Consumer Workflow Stack

This stack deploys the following high-level resources:

  • A set of workflow constructs with their associated resources, including Lambda functions and Step Functions state machines. The set includes:
    • A workflow to be initiated by the primary Step Functions state machine in the governance account after a “Subscription Approved” event is sent by Amazon DataZone. This workflow will copy subscriber-isolated credentials, shared by the producer, into a local Secrets Manager secret. The workflow will update output metadata in DynamoDB tables in the governance account for tracking purposes.
    • A workflow to be initiated by the primary Step Functions state machine in the governance account after a “Subscription Revoked” event is sent by Amazon DataZone.

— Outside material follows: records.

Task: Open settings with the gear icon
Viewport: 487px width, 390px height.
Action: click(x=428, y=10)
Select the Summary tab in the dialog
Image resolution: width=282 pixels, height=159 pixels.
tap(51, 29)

This workflow will delete the local Secrets Manager secret with the copy of the shared credentials (if not needed anymore). The workflow will update output metadata in DynamoDB tables in the governance account for tracking purposes.

Application workflow’s metadata and inner workings

This Guidance stores metadata on each execution so that management teams are able to track and troubleshoot when needed. The two main metadata elements of the solution are DynamoDB tables (storing execution output metadata), Step Functions execution messages (storing step execution details), and CloudWatch logs (storing execution logs).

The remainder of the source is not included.